'''

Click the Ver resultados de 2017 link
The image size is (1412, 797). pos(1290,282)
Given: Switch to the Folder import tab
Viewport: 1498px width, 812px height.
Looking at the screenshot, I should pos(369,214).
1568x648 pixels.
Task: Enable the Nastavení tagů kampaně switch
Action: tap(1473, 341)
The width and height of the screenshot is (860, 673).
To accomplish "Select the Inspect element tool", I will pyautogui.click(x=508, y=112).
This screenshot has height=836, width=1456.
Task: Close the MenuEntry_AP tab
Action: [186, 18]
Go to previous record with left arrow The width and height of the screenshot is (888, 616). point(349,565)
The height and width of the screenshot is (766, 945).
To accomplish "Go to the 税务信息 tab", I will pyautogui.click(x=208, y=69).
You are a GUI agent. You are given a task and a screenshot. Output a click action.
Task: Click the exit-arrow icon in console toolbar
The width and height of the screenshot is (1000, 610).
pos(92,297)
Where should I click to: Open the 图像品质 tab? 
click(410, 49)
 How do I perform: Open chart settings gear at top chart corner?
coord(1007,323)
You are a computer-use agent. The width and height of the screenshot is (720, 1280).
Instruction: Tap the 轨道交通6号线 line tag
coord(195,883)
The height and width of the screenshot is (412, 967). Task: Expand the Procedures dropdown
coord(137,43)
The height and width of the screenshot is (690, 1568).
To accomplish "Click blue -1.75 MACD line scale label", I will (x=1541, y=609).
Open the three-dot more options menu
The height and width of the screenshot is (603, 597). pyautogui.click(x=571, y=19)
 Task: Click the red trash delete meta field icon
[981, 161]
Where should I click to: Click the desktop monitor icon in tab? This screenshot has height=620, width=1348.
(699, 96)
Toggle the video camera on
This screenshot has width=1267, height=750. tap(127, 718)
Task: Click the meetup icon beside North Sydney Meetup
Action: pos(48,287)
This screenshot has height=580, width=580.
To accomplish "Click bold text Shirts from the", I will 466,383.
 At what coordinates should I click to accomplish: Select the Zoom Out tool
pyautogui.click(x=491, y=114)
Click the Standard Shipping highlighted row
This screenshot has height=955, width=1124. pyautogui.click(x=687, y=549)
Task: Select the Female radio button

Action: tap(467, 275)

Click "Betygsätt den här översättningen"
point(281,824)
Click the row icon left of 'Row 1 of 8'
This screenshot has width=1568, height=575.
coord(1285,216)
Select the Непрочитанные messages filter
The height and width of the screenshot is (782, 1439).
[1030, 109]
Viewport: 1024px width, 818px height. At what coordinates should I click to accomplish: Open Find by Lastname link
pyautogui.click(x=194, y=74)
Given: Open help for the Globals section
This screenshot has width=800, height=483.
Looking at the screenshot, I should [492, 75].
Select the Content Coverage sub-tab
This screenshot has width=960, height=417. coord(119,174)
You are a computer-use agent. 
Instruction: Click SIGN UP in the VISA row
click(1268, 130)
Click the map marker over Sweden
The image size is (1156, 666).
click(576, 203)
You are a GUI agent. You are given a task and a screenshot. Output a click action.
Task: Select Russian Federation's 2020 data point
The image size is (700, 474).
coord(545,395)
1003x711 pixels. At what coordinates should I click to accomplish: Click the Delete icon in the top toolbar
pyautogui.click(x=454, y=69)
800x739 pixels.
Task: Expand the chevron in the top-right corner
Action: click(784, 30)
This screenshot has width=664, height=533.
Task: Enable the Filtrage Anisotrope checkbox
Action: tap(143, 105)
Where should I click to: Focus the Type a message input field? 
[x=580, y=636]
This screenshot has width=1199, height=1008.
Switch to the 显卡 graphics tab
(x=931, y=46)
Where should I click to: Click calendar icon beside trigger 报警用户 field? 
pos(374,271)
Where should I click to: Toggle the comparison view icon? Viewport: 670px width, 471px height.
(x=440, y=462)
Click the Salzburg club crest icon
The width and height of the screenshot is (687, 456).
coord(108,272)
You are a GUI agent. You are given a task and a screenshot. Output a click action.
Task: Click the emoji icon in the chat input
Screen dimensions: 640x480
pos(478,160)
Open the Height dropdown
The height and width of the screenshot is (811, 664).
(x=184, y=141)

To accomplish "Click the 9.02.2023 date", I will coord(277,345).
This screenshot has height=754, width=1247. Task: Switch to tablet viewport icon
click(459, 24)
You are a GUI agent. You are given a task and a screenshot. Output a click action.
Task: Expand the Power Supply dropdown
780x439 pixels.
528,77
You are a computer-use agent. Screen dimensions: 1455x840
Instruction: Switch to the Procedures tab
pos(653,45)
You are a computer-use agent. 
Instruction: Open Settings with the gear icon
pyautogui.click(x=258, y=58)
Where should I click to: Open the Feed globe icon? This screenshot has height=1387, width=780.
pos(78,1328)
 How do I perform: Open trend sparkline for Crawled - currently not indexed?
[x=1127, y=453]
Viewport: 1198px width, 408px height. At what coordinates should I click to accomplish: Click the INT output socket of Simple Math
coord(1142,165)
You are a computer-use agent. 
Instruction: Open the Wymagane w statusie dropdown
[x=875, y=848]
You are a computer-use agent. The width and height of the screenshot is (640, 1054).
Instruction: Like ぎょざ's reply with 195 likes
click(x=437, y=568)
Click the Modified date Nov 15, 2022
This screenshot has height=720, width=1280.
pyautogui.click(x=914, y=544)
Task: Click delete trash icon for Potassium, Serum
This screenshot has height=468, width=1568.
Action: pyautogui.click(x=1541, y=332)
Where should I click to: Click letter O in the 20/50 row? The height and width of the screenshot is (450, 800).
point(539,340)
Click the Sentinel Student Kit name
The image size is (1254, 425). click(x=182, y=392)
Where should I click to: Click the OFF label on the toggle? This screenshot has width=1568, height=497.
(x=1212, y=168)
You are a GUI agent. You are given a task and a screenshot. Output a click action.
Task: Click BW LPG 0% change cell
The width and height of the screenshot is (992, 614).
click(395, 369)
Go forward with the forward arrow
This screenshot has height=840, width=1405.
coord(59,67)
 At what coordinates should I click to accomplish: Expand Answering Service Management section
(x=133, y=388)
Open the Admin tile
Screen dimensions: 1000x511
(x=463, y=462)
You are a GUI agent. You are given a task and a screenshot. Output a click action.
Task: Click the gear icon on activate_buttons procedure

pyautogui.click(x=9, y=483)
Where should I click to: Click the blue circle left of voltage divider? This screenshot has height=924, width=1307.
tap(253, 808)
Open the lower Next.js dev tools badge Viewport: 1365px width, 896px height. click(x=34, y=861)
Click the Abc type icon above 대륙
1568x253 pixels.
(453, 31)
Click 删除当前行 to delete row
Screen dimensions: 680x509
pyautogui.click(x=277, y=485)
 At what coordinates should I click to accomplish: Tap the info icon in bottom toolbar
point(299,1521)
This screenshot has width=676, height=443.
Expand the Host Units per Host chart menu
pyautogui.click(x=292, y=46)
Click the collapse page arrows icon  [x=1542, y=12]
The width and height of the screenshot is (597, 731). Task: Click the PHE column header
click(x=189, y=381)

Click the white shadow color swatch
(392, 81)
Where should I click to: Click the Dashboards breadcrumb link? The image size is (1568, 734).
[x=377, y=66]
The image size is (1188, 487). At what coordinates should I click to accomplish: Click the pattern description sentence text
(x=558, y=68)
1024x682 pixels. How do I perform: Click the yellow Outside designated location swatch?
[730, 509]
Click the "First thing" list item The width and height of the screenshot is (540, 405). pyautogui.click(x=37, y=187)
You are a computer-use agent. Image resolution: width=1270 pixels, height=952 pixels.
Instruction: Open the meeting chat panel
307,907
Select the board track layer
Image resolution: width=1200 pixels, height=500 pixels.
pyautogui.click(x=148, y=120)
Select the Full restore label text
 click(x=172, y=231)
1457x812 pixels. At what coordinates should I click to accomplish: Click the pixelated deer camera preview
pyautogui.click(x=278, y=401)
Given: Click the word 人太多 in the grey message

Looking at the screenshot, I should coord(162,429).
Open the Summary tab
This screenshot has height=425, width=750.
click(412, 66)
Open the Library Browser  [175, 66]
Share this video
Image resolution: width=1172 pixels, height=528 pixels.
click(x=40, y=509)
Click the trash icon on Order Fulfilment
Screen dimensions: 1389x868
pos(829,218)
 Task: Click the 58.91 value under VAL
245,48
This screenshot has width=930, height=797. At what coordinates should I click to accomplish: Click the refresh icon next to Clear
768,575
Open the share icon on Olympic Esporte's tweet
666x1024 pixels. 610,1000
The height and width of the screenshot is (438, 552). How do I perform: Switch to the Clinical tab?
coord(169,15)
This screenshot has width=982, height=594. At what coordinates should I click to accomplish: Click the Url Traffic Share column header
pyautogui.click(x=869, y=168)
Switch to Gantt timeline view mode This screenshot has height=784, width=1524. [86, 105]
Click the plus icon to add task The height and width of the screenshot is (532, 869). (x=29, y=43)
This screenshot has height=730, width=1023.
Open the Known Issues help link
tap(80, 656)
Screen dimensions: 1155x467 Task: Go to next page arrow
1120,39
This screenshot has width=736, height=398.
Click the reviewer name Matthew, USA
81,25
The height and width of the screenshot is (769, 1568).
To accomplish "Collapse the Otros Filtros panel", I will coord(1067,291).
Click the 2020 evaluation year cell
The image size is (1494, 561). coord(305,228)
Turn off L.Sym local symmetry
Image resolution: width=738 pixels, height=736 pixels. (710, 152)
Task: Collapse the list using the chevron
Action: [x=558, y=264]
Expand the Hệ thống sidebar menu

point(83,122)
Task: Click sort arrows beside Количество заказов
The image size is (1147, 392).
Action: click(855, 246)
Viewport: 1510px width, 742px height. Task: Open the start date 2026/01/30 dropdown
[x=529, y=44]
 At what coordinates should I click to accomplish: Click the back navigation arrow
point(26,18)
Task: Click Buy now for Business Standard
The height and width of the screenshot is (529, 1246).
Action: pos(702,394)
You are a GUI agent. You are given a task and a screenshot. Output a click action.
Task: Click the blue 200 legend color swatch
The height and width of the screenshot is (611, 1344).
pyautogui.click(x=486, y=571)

'''

— Required work —
Show all lines above containing "computer".

— Response to the task —
You are a computer-use agent. The width and height of the screenshot is (720, 1280).
You are a computer-use agent. 
You are a computer-use agent. Screen dimensions: 1455x840
You are a computer-use agent. 
You are a computer-use agent. 
You are a computer-use agent. The width and height of the screenshot is (640, 1054).
You are a computer-use agent. Image resolution: width=1270 pixels, height=952 pixels.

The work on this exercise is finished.